**Source text:**
........
The first argument raised on appeal was that the trial judge gave too much weight to offences Kumi had committed under the Youth Criminal Justice Act (YCJA). The Crown had argued, based on R. v. Able, 2013 ONCA 385, that a conviction for possession of a restricted firearm with ammunition, contrary to s. 95(1) of the Criminal Code, could be treated as a second or subsequent offence when an adult charge was considered, provided the adult conviction occurred within the “access period” under s. 119 of the YCJA. The case was distinguishable because Kumi’s offence as a youth was for first-degree murder using a firearm and not for a s.  95 breach of the Criminal Code. He had not been charged previously under Code s. 95(1).

Instead, the trial judge focused on the appropriate range of sentences set out in R. v. Graham, 2018 ONSC 6817 and concluded that the prohibited firearm offense, coupled with another criminal act, would ordinarily elicit a three- to five-year term. However, considering Kumi’s history, an almost unbroken string of offences since he was fifteen, warranted an increase to serve the goals of denunciation and deterrence. The sentence was in line with a six-year sentence for a 19-year-old who committed a concealed handgun offence with similar YCJA prior offences (R. v. Owusu, 2019 ONCA 712).
........
**Given material:**
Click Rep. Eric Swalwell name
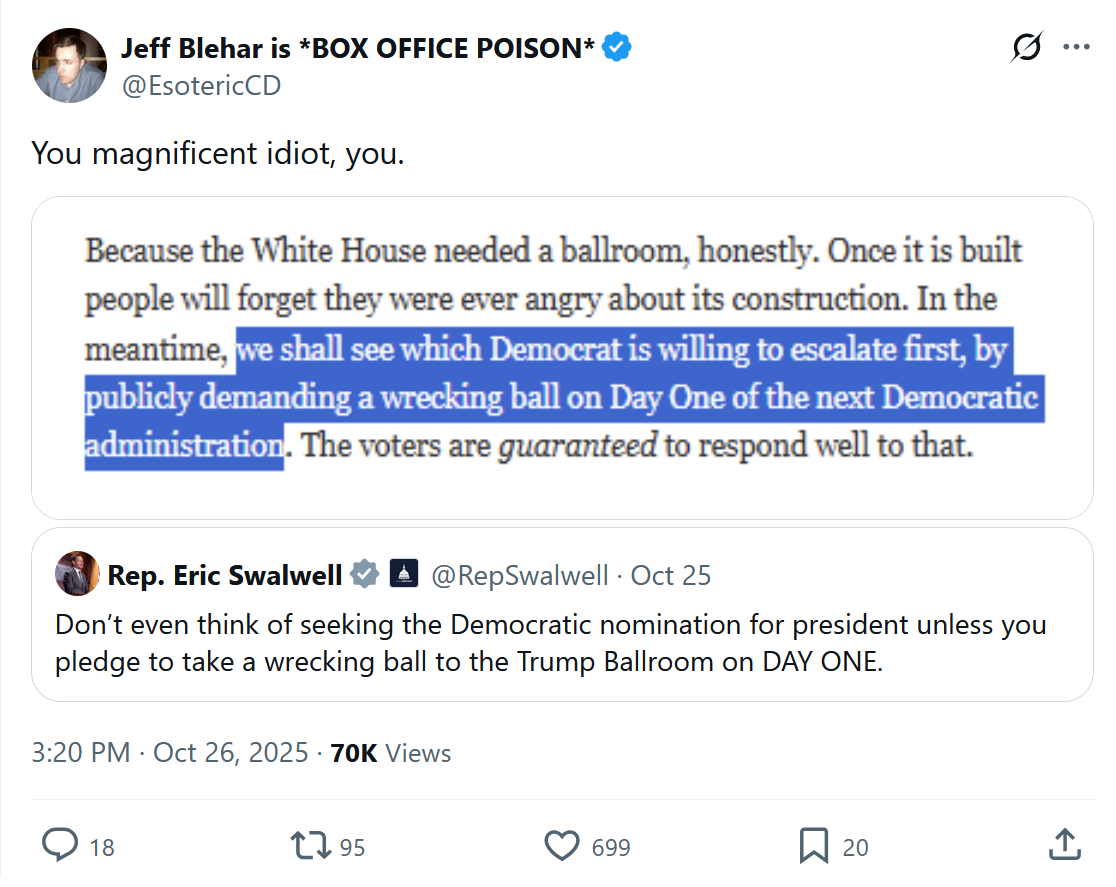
........
**Questions on the material:**
- A) According to the sentencing appeal passage, what term would a prohibited firearm offense coupled with another criminal act ordinarily elicit under the range in R. v. Graham?
- B) From the sentencing appeal passage, quote the text starting with "The first argument" and going on through "Code s. 95(1).".

**Results in order:**
- A) A three- to five-year term.

- B)
The first argument raised on appeal was that the trial judge gave too much weight to offences Kumi had committed under the Youth Criminal Justice Act (YCJA). The Crown had argued, based on R. v. Able, 2013 ONCA 385, that a conviction for possession of a restricted firearm with ammunition, contrary to s. 95(1) of the Criminal Code, could be treated as a second or subsequent offence when an adult charge was considered, provided the adult conviction occurred within the “access period” under s. 119 of the YCJA. The case was distinguishable because Kumi’s offence as a youth was for first-degree murder using a firearm and not for a s.  95 breach of the Criminal Code. He had not been charged previously under Code s. 95(1).